Es ist fast, als wäre es gestern gewesen. Mein älterer Bruder, sein bester Schulfreund und ich sitzen in einem Reihenhaus, der Freund und mein Bruder vor einem C’64 und einem Schwarzweiß-Monitor, ich habe mehrere Kilo Endlospapier auf dem Schoß und einen roten Marker in der Hand. Wir suchen nach einer Zeile Code. Der Freund und mein Bruder scrollen in unzähligen Zeilen Maschinencode auf dem Monitor, ich blättere ein Blatt ums andere um, während der StarSG10 mit schwächer werdender Tinte immer mehr Papier ausspuckt.
Ums kurz zu machen, wir waren in dem Listing des Maschinencodes von Sid Meyers Pirates auf der Suche nach den Jahreszahlen, die gleichzeitig die Passwörter, quasi einen Kopierschutz für das Spiel bildeten.
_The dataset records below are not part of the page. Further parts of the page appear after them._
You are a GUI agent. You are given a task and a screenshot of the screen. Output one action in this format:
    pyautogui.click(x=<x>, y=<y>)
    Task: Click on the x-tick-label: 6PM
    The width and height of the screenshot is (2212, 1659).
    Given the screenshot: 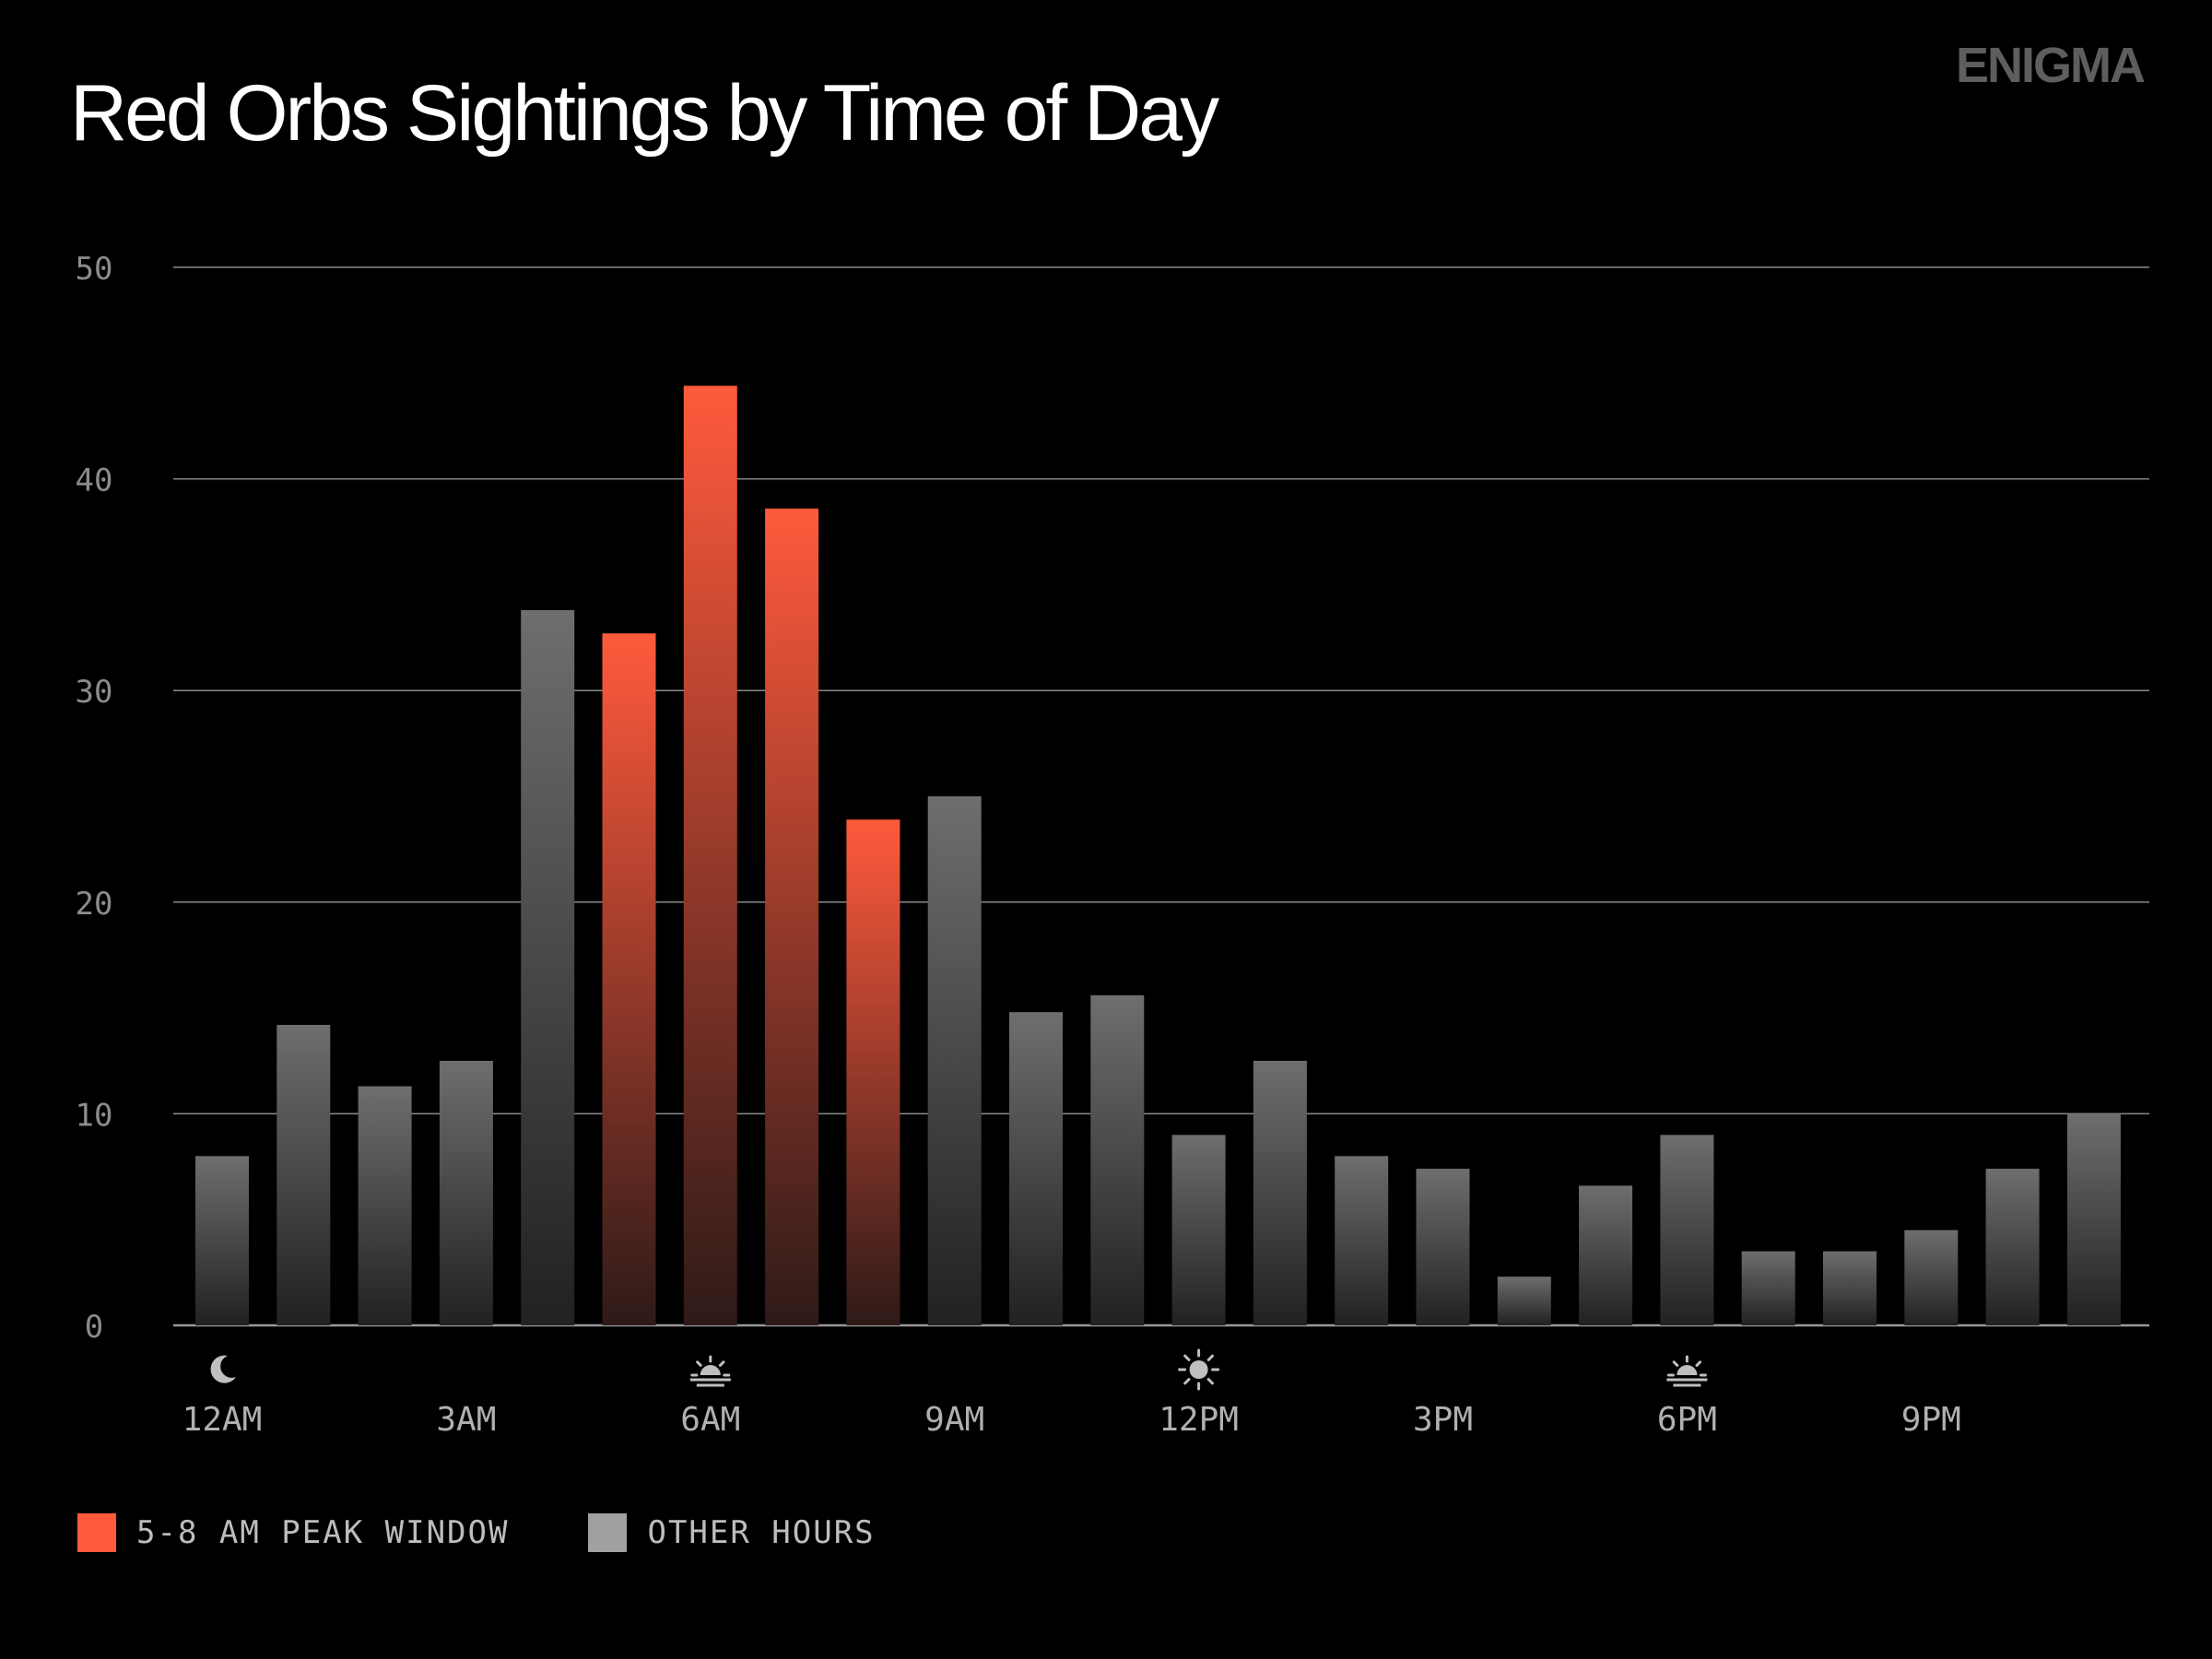 What is the action you would take?
    pyautogui.click(x=1687, y=1420)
23 hat mir genau dieses Gefühl wieder aufleben lassen. Als ich den Film das erste Mal gesehen habe, hatte ich größeres Augenmerk auf den Illuminatus-Fokus gelegt. Damals hatte ich mich für die Trilogie sehr interessiert und war über die Bücher auf den Film gestoßen. Dieses Mal habe ich vielmehr den zerbrechlichen Niedergang eines Menschen, mit großen Idealen und einer viel zu großen Paranoia ausgestattet, mit verfolgen können.
23 ist einfühlsam, perfekt getimed, großartig gespielt und wirklich meisterlich gefilmt. Der liebevolle Rückblick auf die Vergangenheit gelingt perfekt, erinnert mich an Gefühle und Gedanken von damals und spiegelt sie in der Handlung aber auch durch Ausschnitte von Nachrichtensendungen wieder, lässt mich daran erinnern, als ich diese selbst gesehen habe. Dabei zeichnet 23 aber auch die zerbrechliche Gefühlswelt von Idealisten, von Spinnern und Weltverbesserern, aber auch von gieriger Risikobereitschaft, gepaart mit Gewaltbereitschaft auf.
Dieser Film ist kein Credo, keine Homage an die Hackerszene, die lediglich einen liebevoll wohlwollenden Seitenblick abbekommt, dieser Film ist ein Credo an die Freundschaft und an den Idealismus, das Glauben und die völlige Hingabe an eine Idee, so seltsam, diese auch sein mag.
23 repräsentiert für mich einen DER deutschen Filme, fernab von talentfreien Til-Schweiger-Produktionen. Der Film ist einer DER deutschen Filme, die diese Marke einst so einzigartig machte und die zur Zeit leider so ausgeramscht wird. Hätte der deutsche Film das Niveau von 23 oder Lola Rennt, Filmen aus dieser Zeit eben, bräuchten wir uns nicht schamvoll vor dem amerikanischen Film verstecken.
Fazit: Großes Kino, Große Schauspieler, meisterliche Inszenierung und Bildkomposition, Musik und Ton sind großartig - einfach alles stimmt an diesem Film. Zusätzlich kommt noch die perfekte Illusion der Nostalgie, dafür gibt’s 5 Punkte – und die vergebe ich nur äußerst selten!